Cities New York City

NY'S RISKY THIRD-PARTY RULES

YESTERDAY'S wide ranging indictment against former Liberal Party boss Raymond B. Harding paints a vivid portrait of ballot lines for sale in New York.

The indictment alleges that, in exchange for numerous Liberal endorsements over the years, officials in the office of disgraced ex-Comptroller Alan Hevesi rewarded Harding with secret assignments on transactions in the state's pension fund that garnered the ex-party boss hundreds of thousands of dollars in fees.

The indictment is a reminder that New York's unusual election law, which lets candidates run on multiple party lines, is an invitation to corruption and political patronage.

With the growing disgust of business-as-usual in Albany, now is the time for reforms that would give New York a genuine third-party system -- in which minor parties run their own candidates and compete in the marketplace of ideas for votes.

Minor parties are common in US politics, but few states afford them such an easy path to power as New York: In the Empire State a minor party can cross-endorse candidates who are also appearing on the Democratic and Republican lines. This third-party backing has become an object of intense desire among Republicans and Democrats, because it can cut down on competition and ensure that an independent candidate doesn't siphon votes away from major-party candidates.

New York law also gives minor parties incentives to cross-endorse popular candidates rather than run their own party members as contenders. For starters, a party that garners at least 50,000 votes in a gubernatorial election earns an automatic spot on the ballot for the next four years.

And cross-endorsing also gives minor parties influence over the votes of Democratic or Republican office-holders whose views they normally couldn't sway.

All this electoral complexity leads to political horse-trading that gives third-parties disproportionate power without actually increasing choices for voters. In 1998, for instance, the new Working Families Party had only about 100 enrolled voters in the state. But the party endorsed Democratic gubernatorial candidate Peter Vallone, a fiscal conservative whose platform didn't reflect the far-left WFP agenda.

Vallone was desperate for a third-party line in his battle against George Pataki, who wielded both the Republican and Conservative lines; the WFP, a creature of the state's unions, was desperate for votes. New York law allowed tens of thousands of voters, many of them union members who are enrolled Democrats, to vote for Vallone on the WFP line -- giving the party a place on future ballots and hence enormous influence despite its paltry enrollments.

Harding was a master at using the power of the third-party cross-endorsement. He cross-endorsed Rudy Giuliani for mayor, thereby giving Giuliani an extra line where Democrats who wanted to vote for him could do so without pulling the Republican lever. In a city with only only about 33,000 voters enrolled as Liberals, Giuliani pulled nearly 62,000 votes on the Liberal line in his 1993 defeat of David Dinkins.

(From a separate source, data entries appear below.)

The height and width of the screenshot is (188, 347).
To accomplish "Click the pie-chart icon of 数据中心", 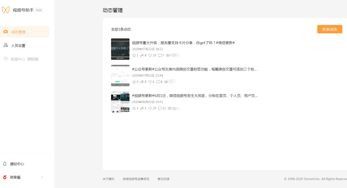I will tap(5, 59).
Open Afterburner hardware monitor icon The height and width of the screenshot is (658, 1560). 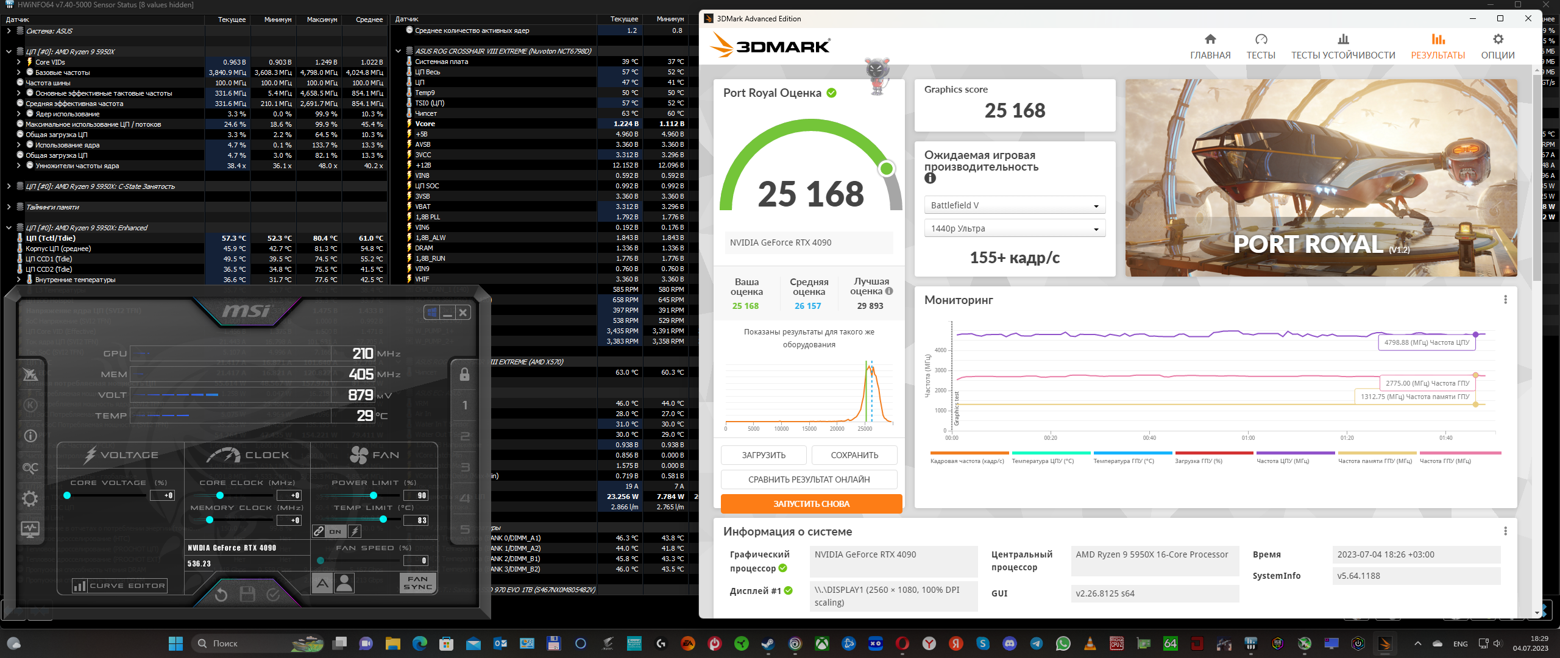[30, 529]
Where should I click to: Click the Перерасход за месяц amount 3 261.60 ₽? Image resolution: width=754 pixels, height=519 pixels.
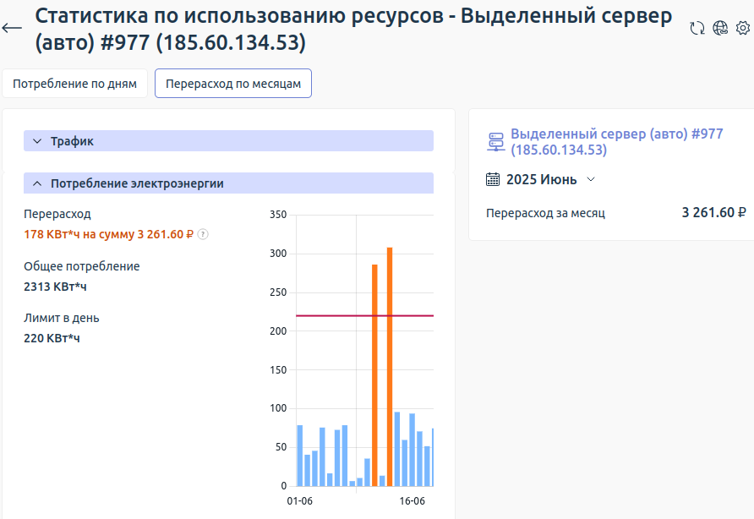[x=714, y=213]
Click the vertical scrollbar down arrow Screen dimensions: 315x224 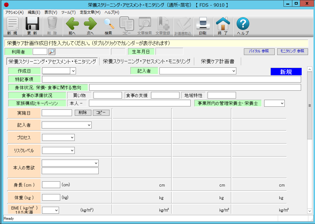309,211
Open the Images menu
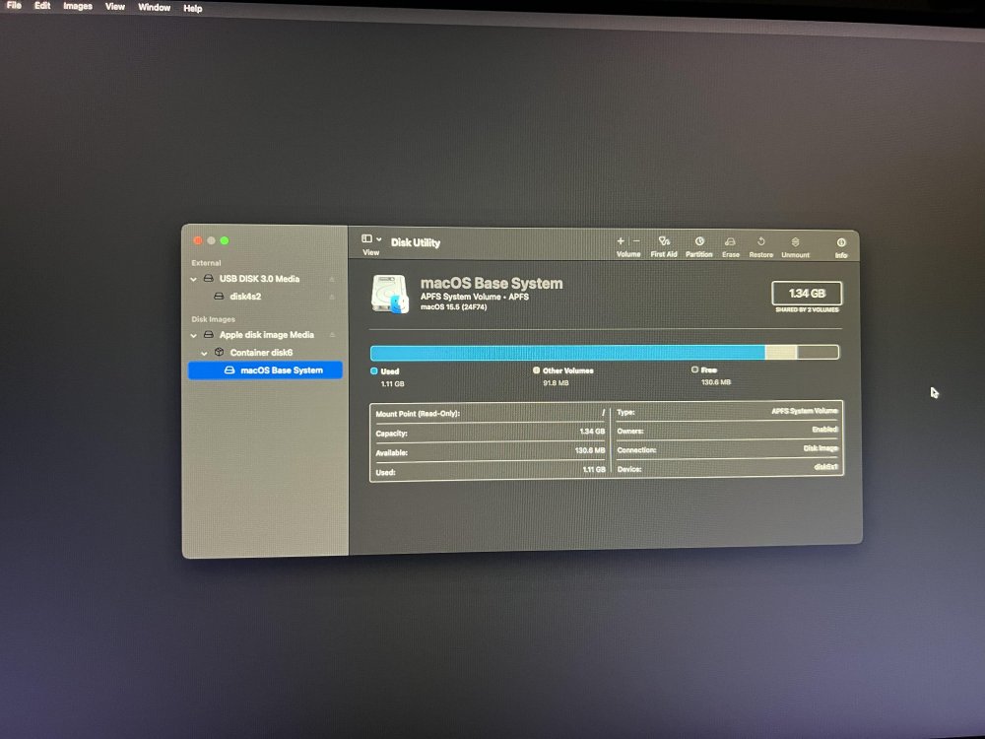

With his party helping provide the margin of victory in a tight race, Harding became a powerful force in the Giuliani administration, where two of his sons and other Liberal officials gained appointments.

But Harding worked with members of both major parties. He frequently cross-endorsed Alan Hevesi in the Queens Democrat's campaigns for the state Assembly, for mayor and for state comptroller.

It was in exchange for this longtime support, the indictment alleges, that officials in Hevesi's office conspired to reward Harding by making him a party to transactions that they tried to conceal from public view.

Harding, the indictment alleges, showed his gratitude and continued support by helping to find a private-sector job for then-Assemblyman Michael Cohen, clearing the way for Hevesi's son Andrew to replace him in the Legislature.

As these examples suggest, the potential for abuse of this sort in such a system is so great that most states made the process of cross-endorsing an electoral relic in the 19th century. Only seven states still allow it, and nowhere is its practice as widespread and influential as here.

New York needs to reform its election law to end the so-called "fusion politics" of cross-endorsing. This would ensure that third-parties offer voters a real choice -- not just a duplication of names on other party lines.

And it would force minor parties to engage in real organization building, rather than allowing groups with little membership to earn their way onto ballots on the coattails of major-party candidates, ala the Working Families Party in 1998. That practice awards too much power to narrow, special interest parties.

Albany owes voters a reform that most states embraced more than a century ago.